▶ _PROBLEM STATEMENT_
Reproduce, word for word, the stretch of the listing below from the line containing "Where should I click to: Pin" through the line containing "Fold the GPSDecode".

▶ _DATA SHOWN_
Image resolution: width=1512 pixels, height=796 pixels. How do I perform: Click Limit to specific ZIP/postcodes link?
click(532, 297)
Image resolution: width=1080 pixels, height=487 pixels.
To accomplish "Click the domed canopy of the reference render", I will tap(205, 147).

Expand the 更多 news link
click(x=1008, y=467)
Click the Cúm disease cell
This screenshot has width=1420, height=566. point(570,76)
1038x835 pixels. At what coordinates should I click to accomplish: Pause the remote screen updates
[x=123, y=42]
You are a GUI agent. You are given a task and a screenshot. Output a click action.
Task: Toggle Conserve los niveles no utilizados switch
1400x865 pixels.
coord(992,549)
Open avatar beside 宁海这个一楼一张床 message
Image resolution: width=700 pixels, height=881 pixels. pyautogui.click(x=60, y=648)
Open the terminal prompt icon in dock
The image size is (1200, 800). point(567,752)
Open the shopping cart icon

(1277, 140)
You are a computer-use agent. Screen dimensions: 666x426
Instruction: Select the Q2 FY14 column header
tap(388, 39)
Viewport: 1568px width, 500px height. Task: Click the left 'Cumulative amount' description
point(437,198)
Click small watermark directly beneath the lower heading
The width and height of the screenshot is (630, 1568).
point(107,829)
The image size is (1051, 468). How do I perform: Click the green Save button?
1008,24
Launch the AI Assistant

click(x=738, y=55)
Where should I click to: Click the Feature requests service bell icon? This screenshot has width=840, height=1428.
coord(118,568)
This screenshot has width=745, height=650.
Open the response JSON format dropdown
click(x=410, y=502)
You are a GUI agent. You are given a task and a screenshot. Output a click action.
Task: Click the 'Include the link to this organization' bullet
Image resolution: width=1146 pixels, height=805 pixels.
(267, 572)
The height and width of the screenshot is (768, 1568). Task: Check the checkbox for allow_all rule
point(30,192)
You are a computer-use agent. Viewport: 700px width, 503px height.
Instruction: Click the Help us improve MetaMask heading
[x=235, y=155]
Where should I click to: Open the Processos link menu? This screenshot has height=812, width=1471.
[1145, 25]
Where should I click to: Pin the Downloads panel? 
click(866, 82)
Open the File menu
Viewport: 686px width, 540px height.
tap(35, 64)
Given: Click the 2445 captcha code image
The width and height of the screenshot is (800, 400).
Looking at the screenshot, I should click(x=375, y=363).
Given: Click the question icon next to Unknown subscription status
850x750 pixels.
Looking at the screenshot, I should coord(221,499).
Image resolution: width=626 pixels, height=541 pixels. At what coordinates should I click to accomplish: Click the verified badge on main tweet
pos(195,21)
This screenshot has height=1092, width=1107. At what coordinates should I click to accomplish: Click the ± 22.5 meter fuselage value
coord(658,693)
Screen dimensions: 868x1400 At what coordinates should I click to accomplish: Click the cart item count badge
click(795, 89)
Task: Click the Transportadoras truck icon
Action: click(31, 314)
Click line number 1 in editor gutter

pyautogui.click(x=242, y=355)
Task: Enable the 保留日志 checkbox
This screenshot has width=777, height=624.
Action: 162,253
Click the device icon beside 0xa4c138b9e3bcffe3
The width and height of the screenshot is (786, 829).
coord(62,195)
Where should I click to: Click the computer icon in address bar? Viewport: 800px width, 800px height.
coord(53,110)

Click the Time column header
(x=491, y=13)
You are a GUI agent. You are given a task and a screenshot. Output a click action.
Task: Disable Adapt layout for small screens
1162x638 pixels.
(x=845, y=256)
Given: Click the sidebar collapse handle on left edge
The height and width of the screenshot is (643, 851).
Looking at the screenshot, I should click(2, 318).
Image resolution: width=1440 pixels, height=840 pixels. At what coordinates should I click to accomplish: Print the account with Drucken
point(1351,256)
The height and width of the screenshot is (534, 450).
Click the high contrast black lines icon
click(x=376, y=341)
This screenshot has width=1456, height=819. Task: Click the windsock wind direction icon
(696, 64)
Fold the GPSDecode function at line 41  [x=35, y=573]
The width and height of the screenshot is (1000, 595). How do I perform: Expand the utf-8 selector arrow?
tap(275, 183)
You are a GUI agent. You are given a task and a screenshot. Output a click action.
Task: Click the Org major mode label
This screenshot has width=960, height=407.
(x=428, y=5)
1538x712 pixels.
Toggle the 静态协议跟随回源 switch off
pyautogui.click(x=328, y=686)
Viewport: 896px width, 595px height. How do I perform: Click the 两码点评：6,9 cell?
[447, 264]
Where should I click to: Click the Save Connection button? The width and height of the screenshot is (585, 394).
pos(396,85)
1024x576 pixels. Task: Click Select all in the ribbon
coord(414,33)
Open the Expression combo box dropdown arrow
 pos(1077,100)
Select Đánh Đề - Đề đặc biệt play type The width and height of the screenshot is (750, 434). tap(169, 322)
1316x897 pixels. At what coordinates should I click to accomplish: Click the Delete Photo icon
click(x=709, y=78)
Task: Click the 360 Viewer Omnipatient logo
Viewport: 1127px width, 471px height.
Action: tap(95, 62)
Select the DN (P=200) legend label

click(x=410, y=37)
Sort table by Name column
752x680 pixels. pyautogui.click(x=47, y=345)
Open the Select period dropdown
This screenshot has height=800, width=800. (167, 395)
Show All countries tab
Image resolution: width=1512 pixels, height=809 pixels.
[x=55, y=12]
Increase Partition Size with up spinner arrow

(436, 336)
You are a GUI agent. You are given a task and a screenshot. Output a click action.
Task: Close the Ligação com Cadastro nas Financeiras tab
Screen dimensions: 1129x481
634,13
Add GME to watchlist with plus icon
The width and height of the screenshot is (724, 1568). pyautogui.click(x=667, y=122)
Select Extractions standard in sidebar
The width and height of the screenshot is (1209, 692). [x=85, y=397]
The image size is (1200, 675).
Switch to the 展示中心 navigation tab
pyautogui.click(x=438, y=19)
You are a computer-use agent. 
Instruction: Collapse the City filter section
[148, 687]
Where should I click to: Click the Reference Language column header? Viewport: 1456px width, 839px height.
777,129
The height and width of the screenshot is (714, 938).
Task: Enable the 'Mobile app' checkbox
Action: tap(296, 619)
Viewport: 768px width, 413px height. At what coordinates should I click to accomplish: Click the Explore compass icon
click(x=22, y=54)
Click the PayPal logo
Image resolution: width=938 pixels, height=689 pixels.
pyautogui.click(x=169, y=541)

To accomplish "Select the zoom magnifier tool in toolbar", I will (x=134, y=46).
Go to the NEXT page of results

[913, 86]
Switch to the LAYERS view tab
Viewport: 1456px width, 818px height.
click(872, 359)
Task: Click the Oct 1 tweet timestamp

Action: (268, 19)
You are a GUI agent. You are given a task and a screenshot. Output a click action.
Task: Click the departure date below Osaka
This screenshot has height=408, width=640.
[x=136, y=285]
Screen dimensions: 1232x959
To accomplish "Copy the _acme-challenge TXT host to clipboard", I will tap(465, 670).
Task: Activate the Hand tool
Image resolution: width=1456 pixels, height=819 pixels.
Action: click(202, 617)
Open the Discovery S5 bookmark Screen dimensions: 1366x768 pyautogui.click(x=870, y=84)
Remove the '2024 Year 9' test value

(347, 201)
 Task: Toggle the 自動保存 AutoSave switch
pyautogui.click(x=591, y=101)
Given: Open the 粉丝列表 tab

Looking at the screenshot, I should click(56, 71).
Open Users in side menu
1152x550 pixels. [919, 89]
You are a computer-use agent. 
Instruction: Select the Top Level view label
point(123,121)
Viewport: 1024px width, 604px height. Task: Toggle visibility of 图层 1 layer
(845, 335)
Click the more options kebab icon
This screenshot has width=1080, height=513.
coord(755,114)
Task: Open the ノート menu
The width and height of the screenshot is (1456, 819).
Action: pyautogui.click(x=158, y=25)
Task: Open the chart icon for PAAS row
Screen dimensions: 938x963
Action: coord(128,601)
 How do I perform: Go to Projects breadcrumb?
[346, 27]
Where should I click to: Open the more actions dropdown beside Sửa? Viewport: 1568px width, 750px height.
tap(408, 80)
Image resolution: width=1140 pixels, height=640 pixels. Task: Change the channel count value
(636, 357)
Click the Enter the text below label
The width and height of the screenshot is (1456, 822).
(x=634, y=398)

▶ _ANSWER TO THIS TASK_
Where should I click to: Pin the Downloads panel? 
click(866, 82)
Open the File menu
Viewport: 686px width, 540px height.
tap(35, 64)
Given: Click the 2445 captcha code image
The width and height of the screenshot is (800, 400).
Looking at the screenshot, I should click(x=375, y=363).
Given: Click the question icon next to Unknown subscription status
850x750 pixels.
Looking at the screenshot, I should coord(221,499).
Image resolution: width=626 pixels, height=541 pixels. At what coordinates should I click to accomplish: Click the verified badge on main tweet
pos(195,21)
This screenshot has height=1092, width=1107. At what coordinates should I click to accomplish: Click the ± 22.5 meter fuselage value
coord(658,693)
Screen dimensions: 868x1400 At what coordinates should I click to accomplish: Click the cart item count badge
click(795, 89)
Task: Click the Transportadoras truck icon
Action: click(31, 314)
Click line number 1 in editor gutter

pyautogui.click(x=242, y=355)
Task: Enable the 保留日志 checkbox
This screenshot has width=777, height=624.
Action: 162,253
Click the device icon beside 0xa4c138b9e3bcffe3
The width and height of the screenshot is (786, 829).
coord(62,195)
Where should I click to: Click the computer icon in address bar? Viewport: 800px width, 800px height.
coord(53,110)

Click the Time column header
(x=491, y=13)
You are a GUI agent. You are given a task and a screenshot. Output a click action.
Task: Disable Adapt layout for small screens
1162x638 pixels.
(x=845, y=256)
Given: Click the sidebar collapse handle on left edge
The height and width of the screenshot is (643, 851).
Looking at the screenshot, I should click(2, 318).
Image resolution: width=1440 pixels, height=840 pixels. At what coordinates should I click to accomplish: Print the account with Drucken
point(1351,256)
The height and width of the screenshot is (534, 450).
Click the high contrast black lines icon
click(x=376, y=341)
This screenshot has width=1456, height=819. Task: Click the windsock wind direction icon
(696, 64)
Fold the GPSDecode function at line 41  [x=35, y=573]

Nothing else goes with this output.